Wireless-heavy estates: treat Wi-Fi as another access method into the same policy model — same RADIUS, same VLAN/ACL assignment logic. A separate “wireless zone” with its own rules is a parallel policy universe you will fail to keep synchronized.

Multi-site resilience: if the datacenter block needs a second site, the zone model must replicate exactly, including the Restricted enclave — a DR site with a flatter network is where attackers wait out your incident response.

Operations notes

  • Config management is part of the architecture. Every device backs up config nightly (Oxidized or similar), and diffs go to the network team’s channel. Unexplained diffs are incidents.
  • Rule hygiene: every DC firewall rule carries an owner and a review date. A rule base that only grows is a segmentation program in reverse.
  • NAC rollout order: monitor mode network-wide first, then enforce building by building. Track MAB exceptions as an asset list with owners — it is your inventory of the devices that cannot defend themselves.
  • Test the OOB path quarterly. An out-of-band network that has never been used during a drill will not work during an incident.
  • Documentation: the zone diagram, the IGP design, and the “how to reach the console when the core is down” runbook are the three artifacts that must stay current — the approach in network documentation that works covers how to keep them alive rather than archived.

The exit test I hold this design to: an on-call engineer can explain the zone model from memory, and a compromised workstation, fully weaponized, still has no route to the domain controllers, the backups, or the switch management ports. Everything else is refinement.

Firewall vendors and switching fabrics will keep changing. The principle this design encodes — decide where trust ends before you decide where packets go — has not changed since the first flat network transported its first worm, and it will outlast whatever replaces the hardware in this diagram.

Frequently asked questions

Should the firewall sit in the campus core?
No. The core should route, fast and stateless, between campus distribution blocks. Firewalls belong at zone boundaries — the datacenter edge, the internet edge, and in front of restricted enclaves. Putting stateful inspection in the core turns every campus flow into a firewall session and makes the firewall cluster the availability bottleneck for the entire network.
Is 802.1X worth the operational cost?
For wired user ports in any organization handling regulated or sensitive data, yes — it is the only control that decides admission before a device gets an IP address.

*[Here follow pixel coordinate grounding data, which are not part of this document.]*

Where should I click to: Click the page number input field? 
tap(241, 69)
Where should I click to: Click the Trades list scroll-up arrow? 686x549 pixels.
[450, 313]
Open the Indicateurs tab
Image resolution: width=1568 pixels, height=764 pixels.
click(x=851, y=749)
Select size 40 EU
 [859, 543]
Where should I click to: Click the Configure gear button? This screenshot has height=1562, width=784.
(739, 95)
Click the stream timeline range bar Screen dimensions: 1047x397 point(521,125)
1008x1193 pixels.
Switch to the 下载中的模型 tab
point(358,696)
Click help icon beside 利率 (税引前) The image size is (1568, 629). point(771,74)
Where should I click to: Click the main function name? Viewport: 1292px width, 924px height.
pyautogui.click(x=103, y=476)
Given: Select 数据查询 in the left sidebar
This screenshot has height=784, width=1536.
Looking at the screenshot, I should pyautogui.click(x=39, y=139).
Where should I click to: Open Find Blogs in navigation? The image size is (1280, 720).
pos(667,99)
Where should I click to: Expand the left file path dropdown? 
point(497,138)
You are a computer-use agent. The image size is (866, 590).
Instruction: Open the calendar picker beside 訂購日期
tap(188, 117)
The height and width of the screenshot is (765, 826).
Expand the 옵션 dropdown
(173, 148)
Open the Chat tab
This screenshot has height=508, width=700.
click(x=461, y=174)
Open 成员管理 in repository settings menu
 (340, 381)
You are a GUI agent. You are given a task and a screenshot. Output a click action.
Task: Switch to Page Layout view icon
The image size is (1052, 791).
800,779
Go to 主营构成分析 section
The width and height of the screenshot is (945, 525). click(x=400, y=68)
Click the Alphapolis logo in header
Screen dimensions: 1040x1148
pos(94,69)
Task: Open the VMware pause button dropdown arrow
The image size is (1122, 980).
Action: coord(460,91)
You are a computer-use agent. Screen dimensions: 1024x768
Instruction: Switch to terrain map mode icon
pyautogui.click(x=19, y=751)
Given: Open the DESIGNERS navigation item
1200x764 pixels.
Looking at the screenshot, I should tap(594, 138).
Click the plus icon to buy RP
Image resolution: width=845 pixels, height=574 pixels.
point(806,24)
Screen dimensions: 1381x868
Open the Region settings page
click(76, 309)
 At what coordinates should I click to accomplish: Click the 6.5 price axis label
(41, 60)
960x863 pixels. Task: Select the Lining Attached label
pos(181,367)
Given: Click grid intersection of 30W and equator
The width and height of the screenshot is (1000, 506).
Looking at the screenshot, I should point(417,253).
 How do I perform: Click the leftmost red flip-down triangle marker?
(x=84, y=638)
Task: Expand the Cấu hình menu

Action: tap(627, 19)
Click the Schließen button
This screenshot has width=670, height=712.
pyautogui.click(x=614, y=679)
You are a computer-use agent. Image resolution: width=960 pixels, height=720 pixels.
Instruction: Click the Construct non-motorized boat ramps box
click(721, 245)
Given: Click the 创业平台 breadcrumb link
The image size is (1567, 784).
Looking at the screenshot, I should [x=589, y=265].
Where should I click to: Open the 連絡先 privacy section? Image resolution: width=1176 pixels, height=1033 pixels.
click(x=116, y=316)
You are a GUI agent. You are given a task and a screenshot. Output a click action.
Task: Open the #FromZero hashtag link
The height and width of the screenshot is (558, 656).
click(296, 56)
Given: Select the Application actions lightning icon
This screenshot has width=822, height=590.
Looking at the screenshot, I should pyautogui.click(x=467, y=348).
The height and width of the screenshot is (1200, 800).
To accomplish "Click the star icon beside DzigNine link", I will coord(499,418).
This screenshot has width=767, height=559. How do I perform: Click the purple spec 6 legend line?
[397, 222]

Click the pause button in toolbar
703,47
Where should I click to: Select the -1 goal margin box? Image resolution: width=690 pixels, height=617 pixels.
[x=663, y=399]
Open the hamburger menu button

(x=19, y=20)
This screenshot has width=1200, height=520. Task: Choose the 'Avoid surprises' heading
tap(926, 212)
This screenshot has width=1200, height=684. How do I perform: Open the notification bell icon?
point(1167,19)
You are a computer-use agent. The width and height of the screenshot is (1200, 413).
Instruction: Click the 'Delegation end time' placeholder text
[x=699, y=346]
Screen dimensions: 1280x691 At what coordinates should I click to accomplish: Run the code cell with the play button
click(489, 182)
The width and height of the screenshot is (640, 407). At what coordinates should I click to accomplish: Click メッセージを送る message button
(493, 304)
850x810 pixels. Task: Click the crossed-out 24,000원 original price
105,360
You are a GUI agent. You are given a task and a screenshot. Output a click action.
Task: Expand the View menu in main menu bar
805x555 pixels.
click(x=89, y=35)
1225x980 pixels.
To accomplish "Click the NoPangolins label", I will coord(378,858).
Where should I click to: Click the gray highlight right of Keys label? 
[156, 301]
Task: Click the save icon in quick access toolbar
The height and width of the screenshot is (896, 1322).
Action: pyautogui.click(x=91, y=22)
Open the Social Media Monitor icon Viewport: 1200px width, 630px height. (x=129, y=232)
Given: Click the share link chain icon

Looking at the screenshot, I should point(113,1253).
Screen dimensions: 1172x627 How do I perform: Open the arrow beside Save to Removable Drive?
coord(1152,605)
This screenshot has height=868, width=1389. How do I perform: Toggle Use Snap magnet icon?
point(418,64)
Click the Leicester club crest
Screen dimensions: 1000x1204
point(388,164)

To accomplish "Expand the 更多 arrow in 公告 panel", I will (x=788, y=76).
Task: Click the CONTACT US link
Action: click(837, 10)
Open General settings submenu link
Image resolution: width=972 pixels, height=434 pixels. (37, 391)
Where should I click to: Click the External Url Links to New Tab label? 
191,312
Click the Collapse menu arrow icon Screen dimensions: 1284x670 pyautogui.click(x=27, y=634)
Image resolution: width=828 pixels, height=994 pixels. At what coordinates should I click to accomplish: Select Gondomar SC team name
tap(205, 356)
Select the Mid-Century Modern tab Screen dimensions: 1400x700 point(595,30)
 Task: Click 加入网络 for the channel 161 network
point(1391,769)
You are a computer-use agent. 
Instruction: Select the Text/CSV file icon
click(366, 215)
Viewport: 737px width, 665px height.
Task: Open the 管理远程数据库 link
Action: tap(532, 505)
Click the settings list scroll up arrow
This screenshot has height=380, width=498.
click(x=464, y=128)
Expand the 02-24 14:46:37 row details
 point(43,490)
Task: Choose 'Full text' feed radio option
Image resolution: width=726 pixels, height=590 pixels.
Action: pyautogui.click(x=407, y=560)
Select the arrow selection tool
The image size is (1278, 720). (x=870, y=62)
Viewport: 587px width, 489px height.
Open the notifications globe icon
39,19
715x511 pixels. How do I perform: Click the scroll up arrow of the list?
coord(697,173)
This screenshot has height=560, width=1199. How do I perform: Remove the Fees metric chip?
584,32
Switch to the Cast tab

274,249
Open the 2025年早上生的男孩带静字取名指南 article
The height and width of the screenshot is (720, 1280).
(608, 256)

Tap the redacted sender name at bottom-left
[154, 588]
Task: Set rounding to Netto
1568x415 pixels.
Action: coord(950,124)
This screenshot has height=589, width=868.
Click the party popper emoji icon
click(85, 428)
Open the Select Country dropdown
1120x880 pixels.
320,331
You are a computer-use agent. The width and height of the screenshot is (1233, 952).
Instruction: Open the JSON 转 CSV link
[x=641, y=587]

Start in monitor mode, build the MAB exception list for printers and badge readers, and enforce building by building. Skipping NAC means your segmentation begins one hop too late.
What does an out-of-band management network actually require?
A physically or logically separate switch fabric connected to device management ports, reachable only through hardened jump hosts with MFA. Production VLANs must have no route to it. At minimum: dedicated management VRF, separate credentials, and console servers for the devices you will need when routing is broken.
How many zones should a campus design start with?
Four to six: internet edge/DMZ, user access, server/datacenter, restricted (identity, backups), and management. Granularity beyond that should be earned after the coarse zones are enforceable and the change process works. Twenty-zone designs on day one stall in the firewall change queue.